__Task directions__
With no images included, output each entry below exactly as it appears.

----- Dataset entries -----

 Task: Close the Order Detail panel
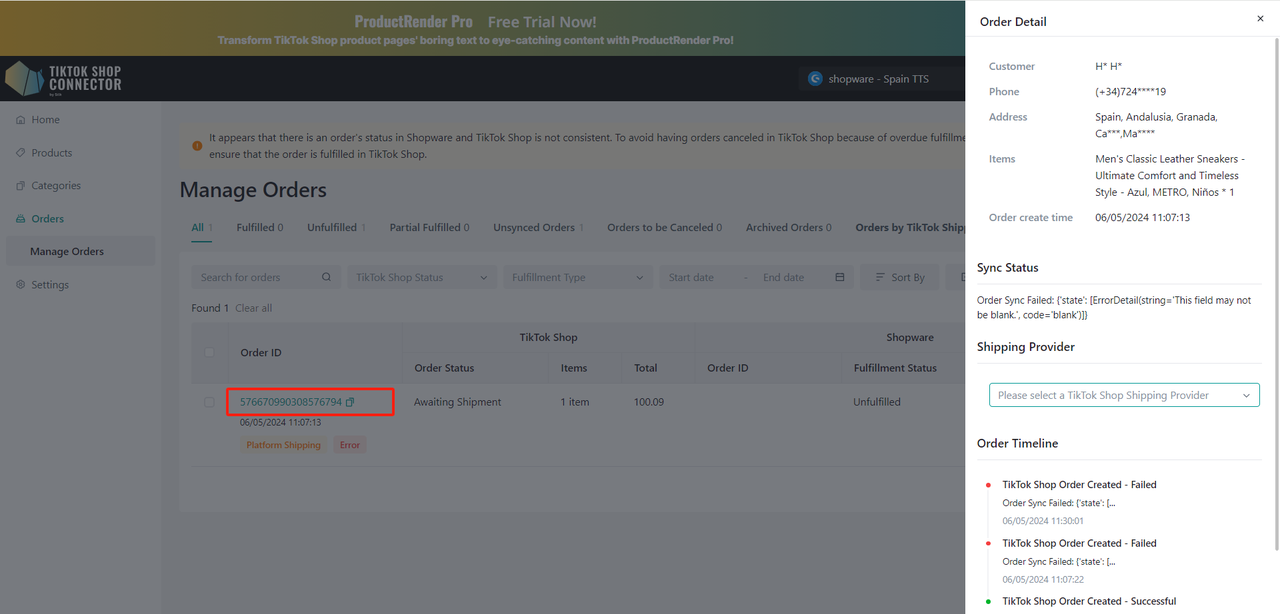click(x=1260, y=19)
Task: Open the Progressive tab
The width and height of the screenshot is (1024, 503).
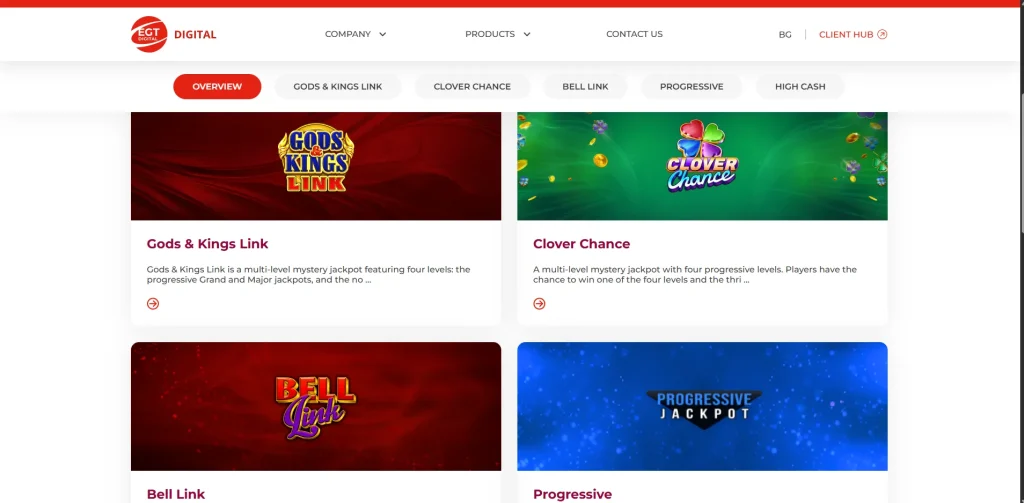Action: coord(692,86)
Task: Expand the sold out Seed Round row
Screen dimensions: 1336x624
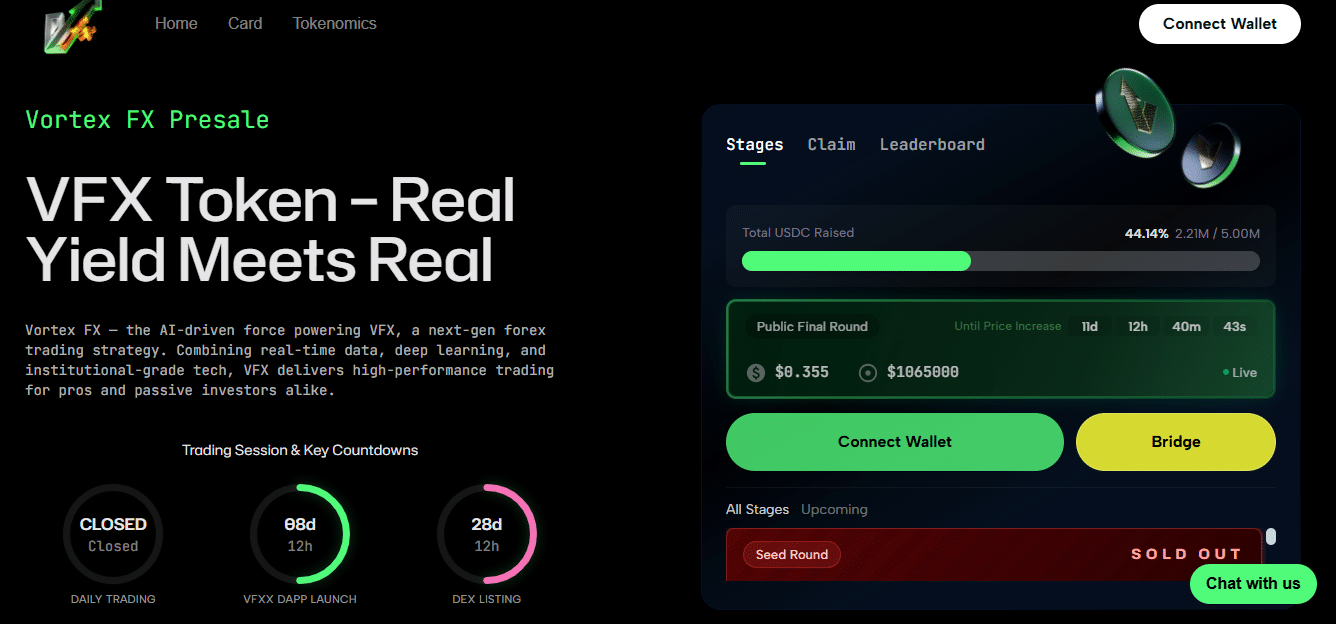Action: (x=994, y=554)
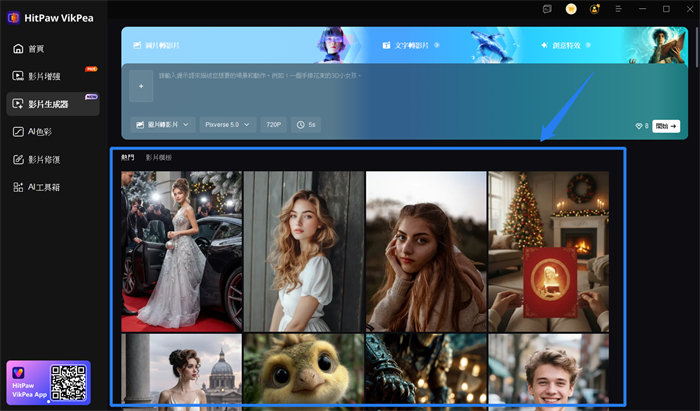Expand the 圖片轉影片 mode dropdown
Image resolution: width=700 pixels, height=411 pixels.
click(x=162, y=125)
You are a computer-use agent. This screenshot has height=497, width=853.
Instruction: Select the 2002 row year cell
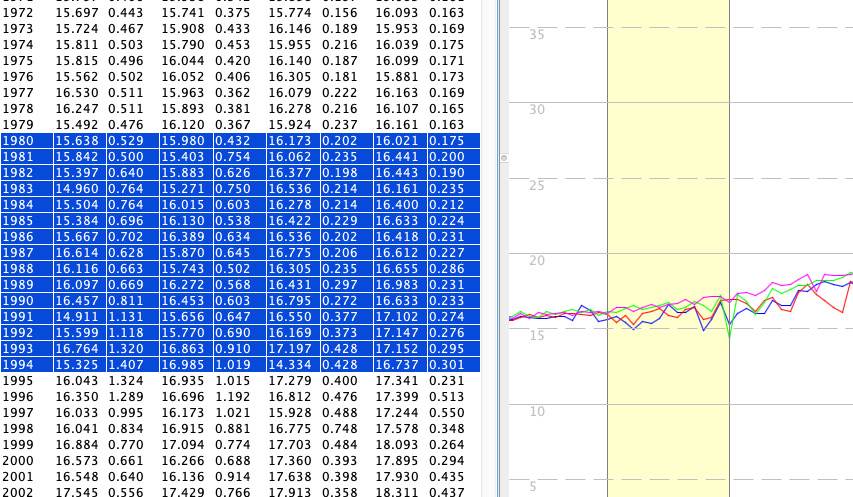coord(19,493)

-----

__Written response__
 Task: Close the Order Detail panel
click(x=1260, y=19)
Task: Open the Progressive tab
The width and height of the screenshot is (1024, 503).
Action: coord(692,86)
Task: Expand the sold out Seed Round row
Screen dimensions: 1336x624
Action: (x=994, y=554)
Expand the 圖片轉影片 mode dropdown
Image resolution: width=700 pixels, height=411 pixels.
click(x=162, y=125)
You are a computer-use agent. This screenshot has height=497, width=853.
Instruction: Select the 2002 row year cell
coord(19,493)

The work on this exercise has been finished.